I didn’t say to myself one day, “I’m going to read my collection of Russian lit.” There was no such plan. Simply, I decided it was time to re-read Anna Karenina. I was uneasy about doing it, uneasy about the ending which had disturbed me so greatly at the first read decades ago.
Seems that over the years I’ve become more sensitive.
But it was time to face my fears. Yet, before Anna — as a sort of escape, or temporary evasion — I went back to War and Peace. Which had also troubled me a lot in both previous reads. I was fairly sure I’d still regard Natasha’s betrayal of Andrei as heart-wrenching and maddening. But could I give up masterpieces because they did what masterpieces should do — affect me deeply?
Nope. I steeled myself and launched into Mother Russia.
Since I customarily read from a few books each night, I also took down the Nabokov translation (and annotations, more about this later) of Eugene Onegin. This time, though, along with re-reading Onegin, I intended to read the accompanying book, Nabokov’s commentaries, although that volume is three times (I’m not making this up) thicker than Pushkin’s novel-poem (a great story, and a great woman’s story).
Rather quickly I dispensed with the Nabokov commentaries; he was intensely erudite, driven to dissect nearly every word. I was not similarly driven to read Nabokov’s every word. I wanted Pushkin’s every word.
And. Over the past several years I’ve gradually been reading Chekhov’s short stories. I’d bought the thirteen-volume collection for my father, when emphysema had pinned him to a wheel chair so that all he could do was read or be read to, but he hadn’t touched them. After he died, I took them back.
So here I was, perhaps getting over-immersed in a body of 19th century fiction strikingly different from my usual English lit reading. How different? It was an epiphany.
As I read, I found that my reaction to each story and its characters was so distinct from my initial reading, I could have been in another novel entirely. Characters, major moments I’d cherished either didn’t fully exist or had diminished into minor moments. Natasha’s first ball gown, her teenage excitements and anxieties about the ball…not the way I remembered them.
But that sort of thing is, in my experience, a normal occurrence when I re-read. Jane Eyre has become a proto-feminist, while everyone in Wuthering Heights should have been committed long ago to a local psychiatric facility. (How did I ever regard Heathcliff as a model romantic hero?)
Still, my Russian venture has handed me a radically separate perspective in another way entirely. Every novel, every story has one common element: cruelty.
Cruelty is a subterranean river running through Russian literature and, I’ve started to fear, through Russian life. I write “subterranean” because I don’t feel that cruelty is part of any of these great writers’ purpose in telling their stories. I don’t even believe they are conscious of the cruelty.
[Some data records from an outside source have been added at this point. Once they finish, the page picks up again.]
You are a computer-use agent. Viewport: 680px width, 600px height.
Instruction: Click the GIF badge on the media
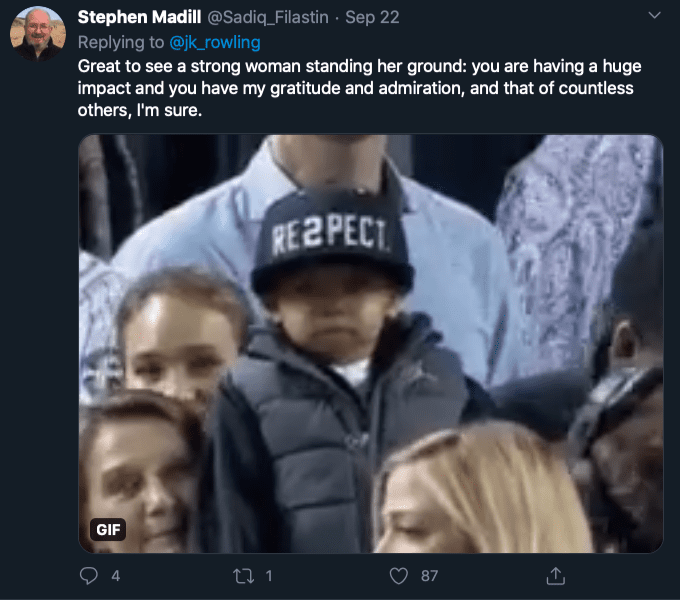107,529
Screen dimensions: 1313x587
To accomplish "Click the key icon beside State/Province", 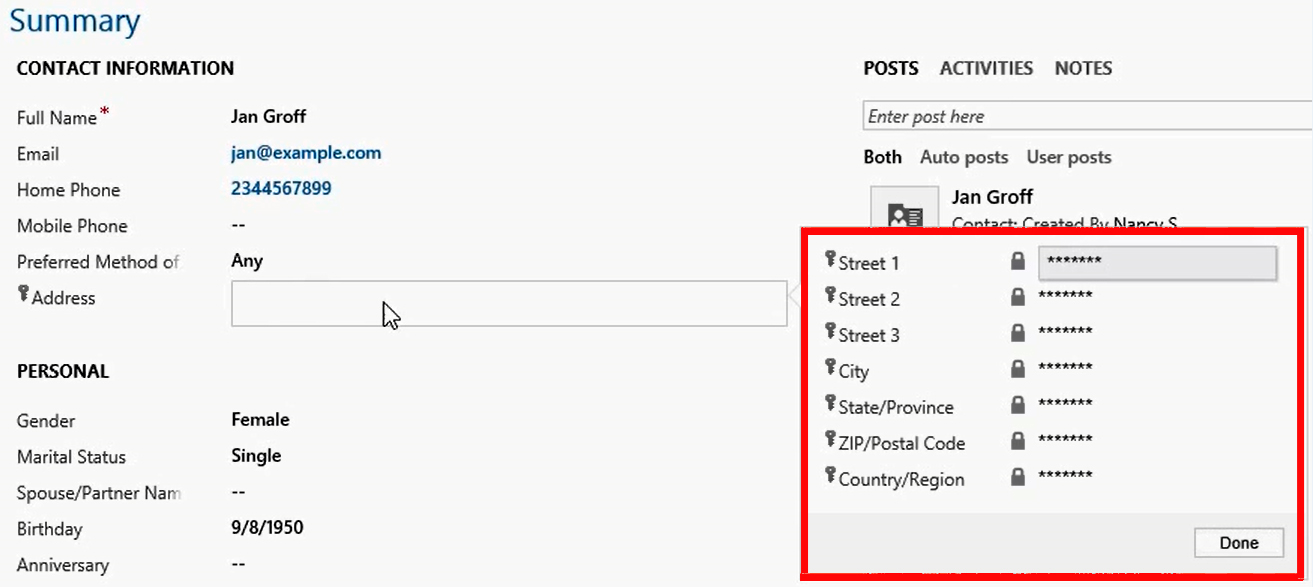I will [830, 404].
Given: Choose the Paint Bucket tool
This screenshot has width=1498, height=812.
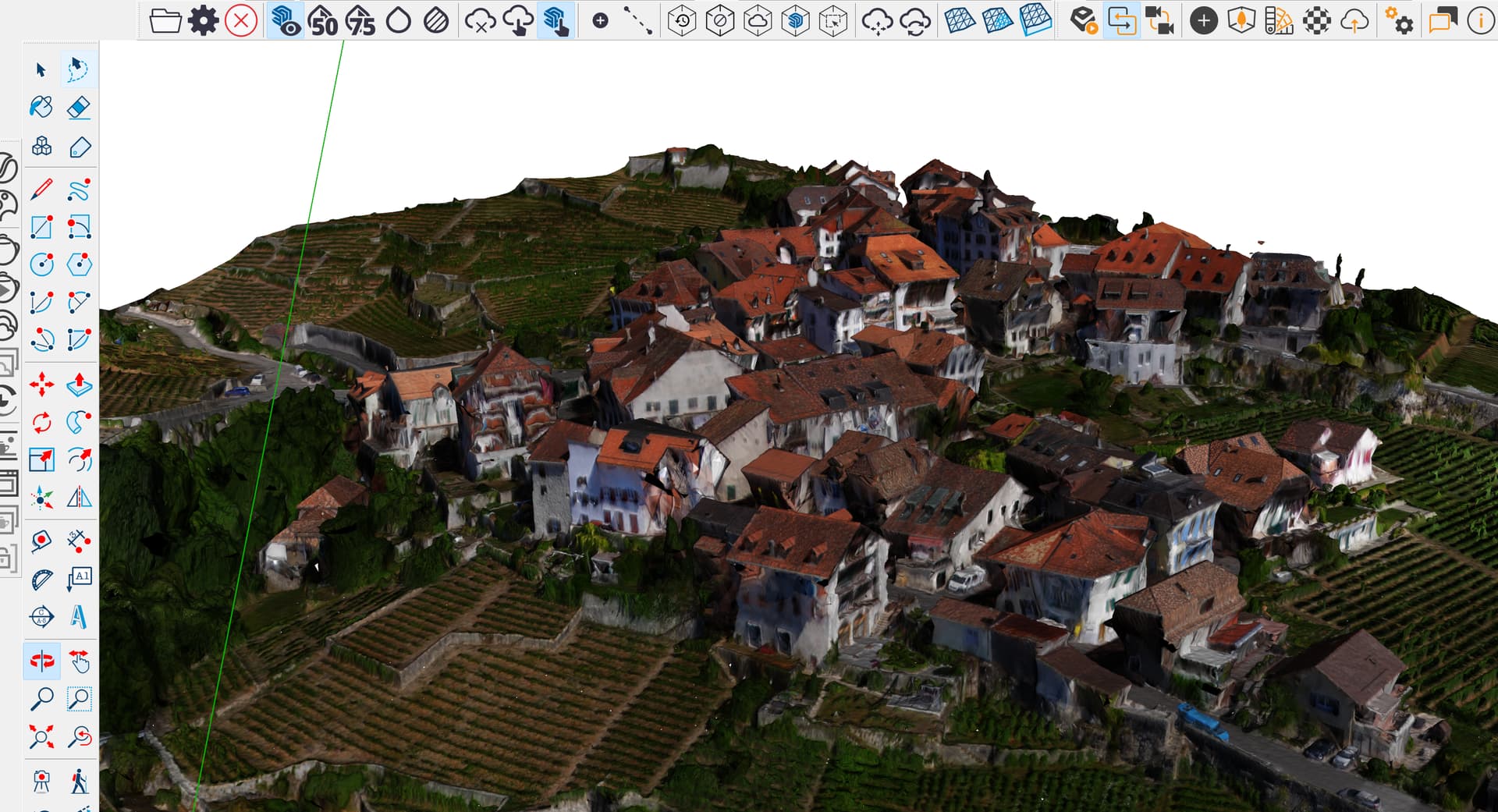Looking at the screenshot, I should pyautogui.click(x=41, y=108).
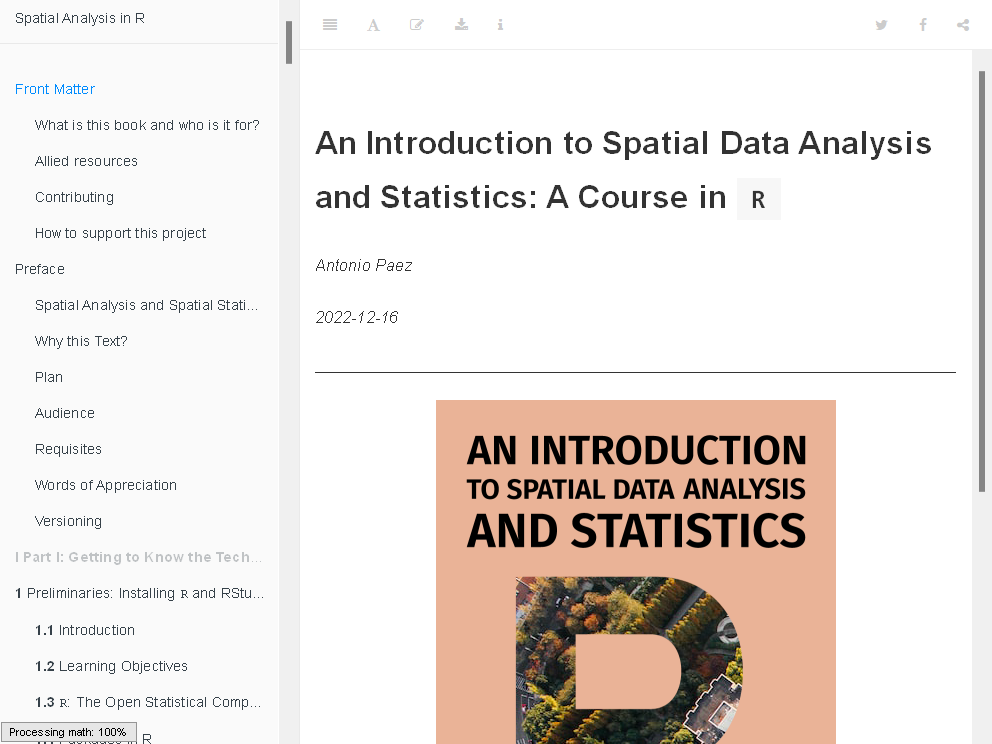Click the edit (pencil) icon in toolbar
The image size is (992, 744).
417,24
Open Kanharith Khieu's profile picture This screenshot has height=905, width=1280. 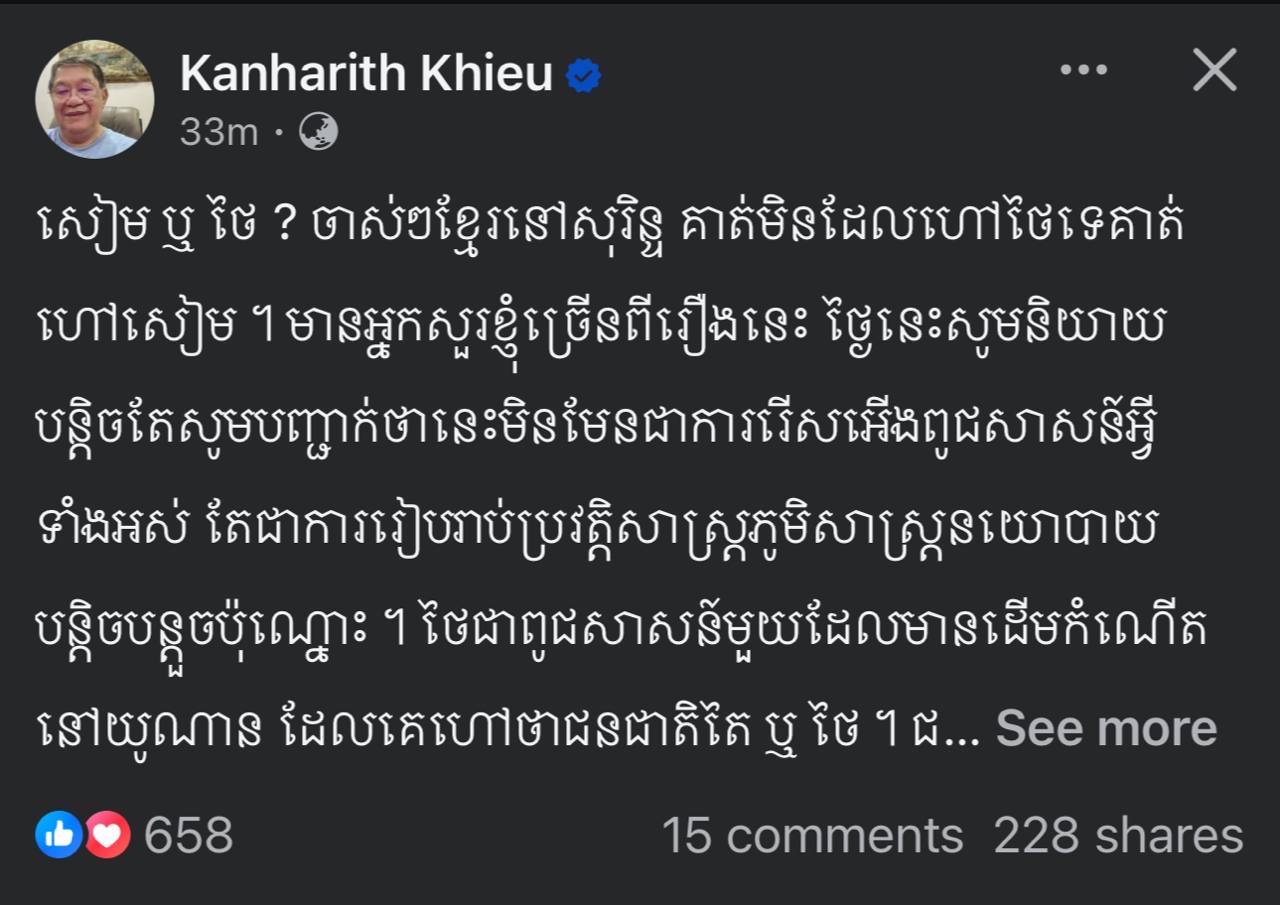(x=95, y=99)
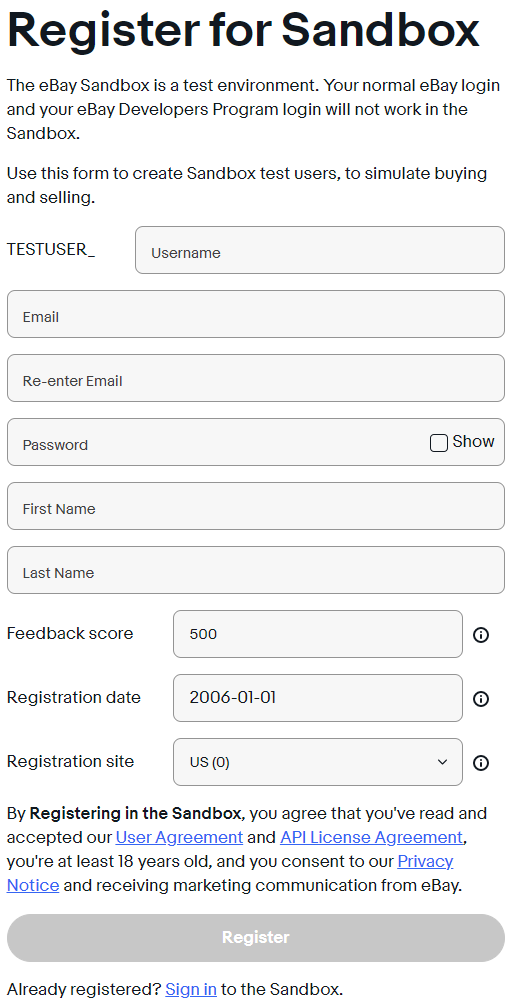
Task: Click the Feedback score info icon
Action: pos(481,635)
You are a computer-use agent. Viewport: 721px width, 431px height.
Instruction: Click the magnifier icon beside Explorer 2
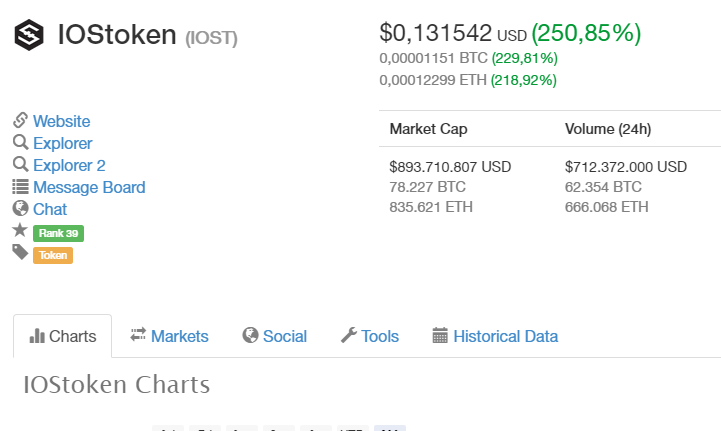pyautogui.click(x=20, y=165)
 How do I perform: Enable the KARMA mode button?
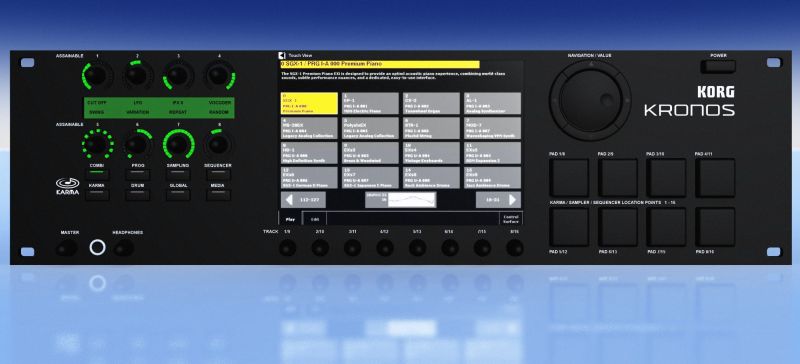click(96, 195)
It is simply part of the societies whose stories they are telling.
Of the writers I’ve been reading, Chekhov is the closest in time to us now (his short life ended in 1904). He’s also closest in society to us. He was middle class, a professional working man and an observer of all classes. Unlike Tolstoy and Pushkin, aristocrats, Chekhov didn’t have automatic condescension or contempt for what they all classed and called “peasants.”
Yet every one of Chekhov’s stories is pockmarked with cruel behavior by and to virtually everyone. I am finding it depressing, if not surprising. In his biography of Chekhov, Henri Troyat began with one of Chekhov’s memories:
My father began my education or, to put it more simply, began to beat me, before I reached the age of five. Every morning as I awoke, my first thought was, “Will I be beaten today?”
Cruelty. Oh, and god.
Now I better comprehend the Russian history I’ve recently read, the biographies of Lenin and Trotsky, and Stalin’s World War II warmaking. If tyranny in the form of war lords, tsars and Bolsheviks is Russian political heritage, if what we consider culture did not really begin in Russia until the early 1800’s, if cruelty was (and is?) a consistent element in Russian lives…well, what hope can we have for Russia?
If the wondrous Chekhov can depress me by telling his stories of Russian life, where can I find Russian joy? Is there any?
Yes, in these great Russian writers’ descriptions of the massive country, of the forests and fields. Of snow and rivers, of night skies and signs of spring. Mountains and the steppes.
All of them are lyrical about the land, minus the people. And when they wander off the paths of their narratives into the glory of their natural world, they take the breath away.